La sfida tra l'Inter e la Lazio metterà di fronte, nella seconda semifinale della Supercoppa italiana, due degli allenatori più bravi della Serie A. Da una parte, un tecnico che ha dimostrato che si può divertire nonostante il 3-5-2 e, dall'altra, uno che non si è mai allontanato, se non eccezionalmente, dal 4-3-3 perché, come direbbe Zdenek Zeman, "è il modulo che mi permette di occupare meglio il campo".

Ma non è questa l'unica differenza tra i due. A differenza di Sarri, la cui irruzione in Serie A è arrivata tardi, Inzaghi non ha avuto problemi a trovare un posto al sole, nel massimo campionato italiano, ad appena 40 anni. A scommettere su di lui è stata proprio la Lazio.

Inter-Lazio
Inter-LazioFlashscore

Ed è proprio il club biancoceleste il trait d'union tra un allenatore moderno, disposto a guardare al futuro sempre con ottimismo e uno che, al contrario, si è stancato di essere definito moderno e, oggi, rimpiange il calcio di 20 anni fa, quando allenava in Serie D.

Stanco di essere moderno

Eppure, quando ha esordito nel massimo campionato italiano, Sarri si sentiva a suo agio avvolto nell'etichetta di tecnico offensivo e, per certi versi, rivoluzionario. Idee che, nonostante i suoi 55 anni suonati, lo rendevano più giovane dentro di chi, invece, era anagraficamente più giovane fuori.

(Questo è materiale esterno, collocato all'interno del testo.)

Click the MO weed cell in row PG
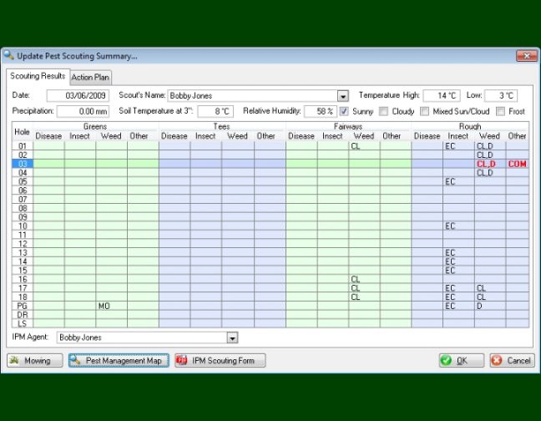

E così, dopo i miracoli di Empoli, arrivò la grande avventura al Napoli seguita da quella al Chelsea e alla Juventus, dove però non gli bastò vincere uno scudetto per essere confermato in panchina. C'era da far posto ad Andrea Pirlo, un allenatore più "giovane" e, secondo chi prese quella decisione, "dalle idee ancora più innovative di lui".

E, invece, dopo 9 anni di dominio assoluto, la Juve non riuscì a vincere il decimo scudetto consecutivo, entrando in Champions League soltanto per il rotto della cuffia. Beh, si può dire che è in quel momento che Sarri perde definitivamente il sorriso e la fiducia nel calcio moderno diventando un po' grugnone, meno offensivo e più attento ai risultati.

"Se faccio delle critiche, le faccio per il calcio italiano. Ci terrei che tornasse quello di 20 anni fa, non per fare polemiche sterili. Quando uno ti dice quello che pensa, penso che sia anche un aiuto per migliorare. Se lo fa in malafede è un altro discorso", ha assicurato alla vigilia della sfida contro l'Inter.

L'Inzaghi famoso

L'Inzaghi allenatore, invece, nel calcio moderno ci è cresciuto e quello di 20 anni fa lo conosce soltanto per il suo passato da calciatore, quando, però, era più che altro il fratello di SuperPippo. Oggi, invece, il più famoso dei due fratelli è proprio lui.

Prova ne sia che, dopo la partenza lanciata alla Lazio, è stato reclutato dall'Inter per rendere meno amaro l'addio di Antonio Conte. E la verità è che, sebbene non sia ancora riuscito a vincere lo scudetto, sono pochissimi i tifosi interisti che rimpiangono il suo predecessore.

Ma non è stato semplice imporsi a San Siro e, dopo il fallimento della campagna 2021-2022 culminata con il soprasso scudetto del Milan, Inzaghi ha addirittura rischiato il siluramento. Marotta, però, lo ha confermato e lui ha ripagato la fiducia riportando l'Inter in una finale di Champions League e, più in generale, dando una chiara identità tattica alla propria squadra che oggi vince e convince.

Il suo prossimo obiettivo, a questo punto, è quello di vincere la sua quinta Supercoppa e staccare, così, Marcello Lippi e Fabio Capello. Mica due allenatori qualsiasi.